(Records from a dataset)
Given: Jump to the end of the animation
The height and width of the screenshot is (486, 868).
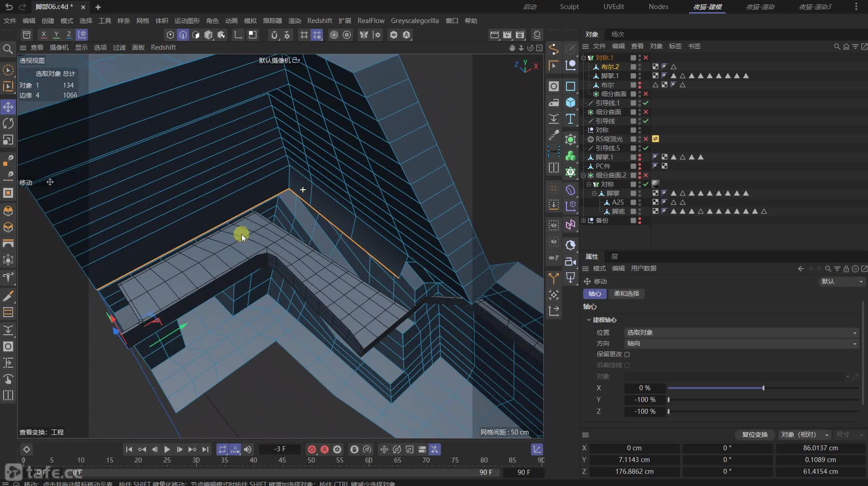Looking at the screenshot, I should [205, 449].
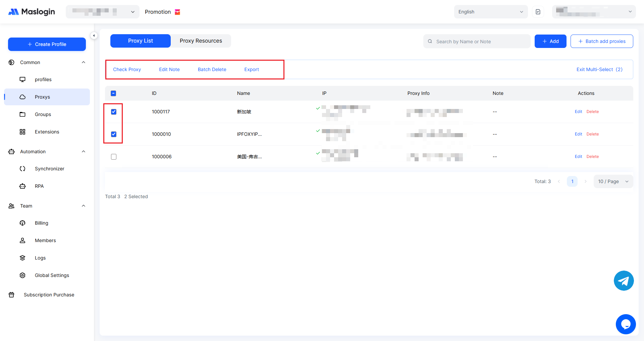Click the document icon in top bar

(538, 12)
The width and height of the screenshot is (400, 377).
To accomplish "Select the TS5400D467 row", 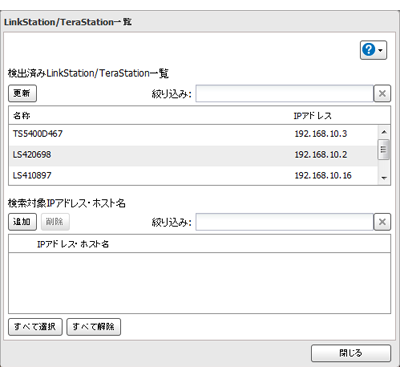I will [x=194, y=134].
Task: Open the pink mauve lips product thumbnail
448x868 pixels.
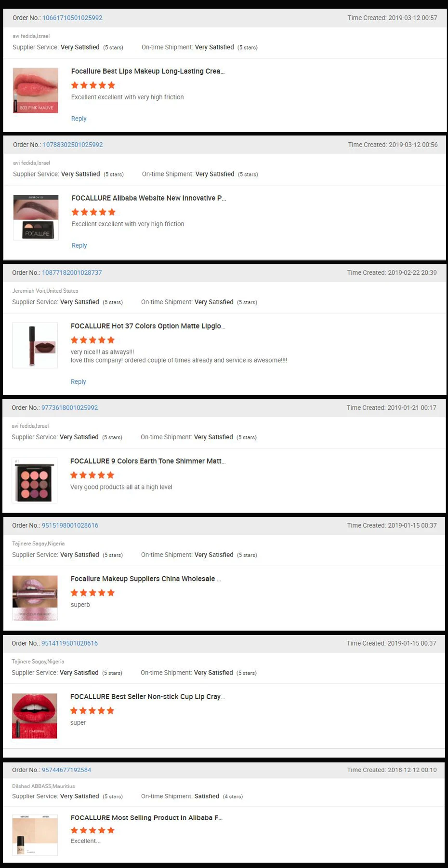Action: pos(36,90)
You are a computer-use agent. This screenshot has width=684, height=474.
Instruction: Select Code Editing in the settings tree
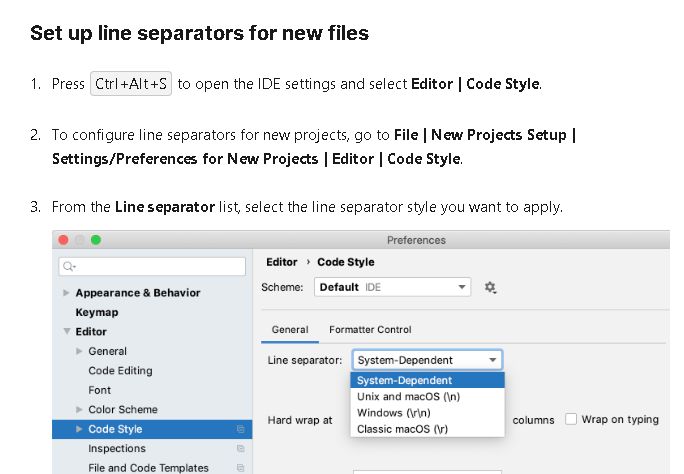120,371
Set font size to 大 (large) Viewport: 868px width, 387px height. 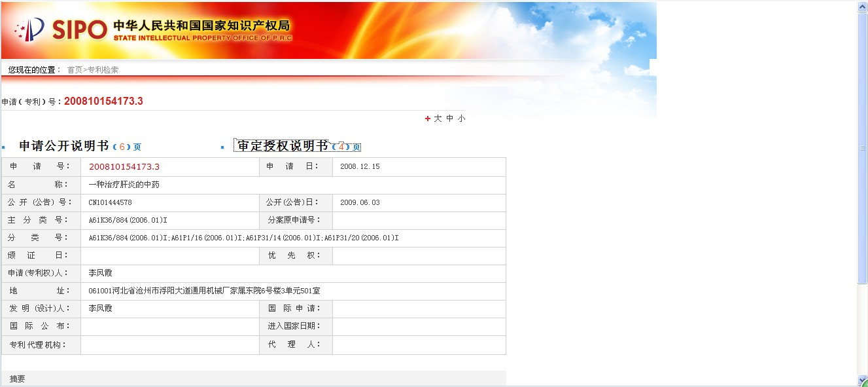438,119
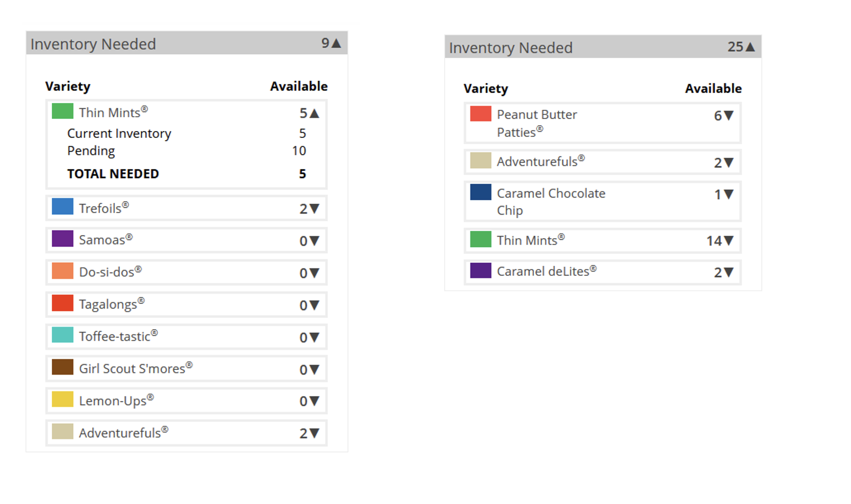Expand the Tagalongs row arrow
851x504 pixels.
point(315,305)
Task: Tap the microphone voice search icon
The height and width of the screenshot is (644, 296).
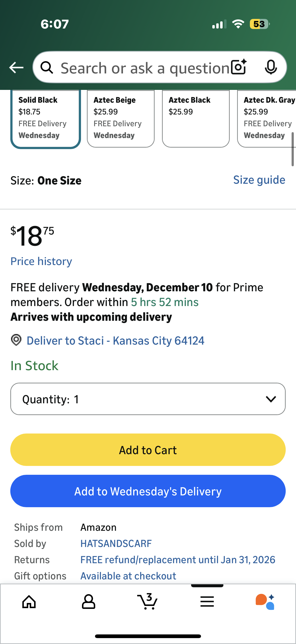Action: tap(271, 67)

• [WHAT TO WORK ON]
Search the data for the string "Task" and copy out every line where it is found.

• [WRITTEN REPLY]
Task: Open the pink mauve lips product thumbnail
Task: Tap the microphone voice search icon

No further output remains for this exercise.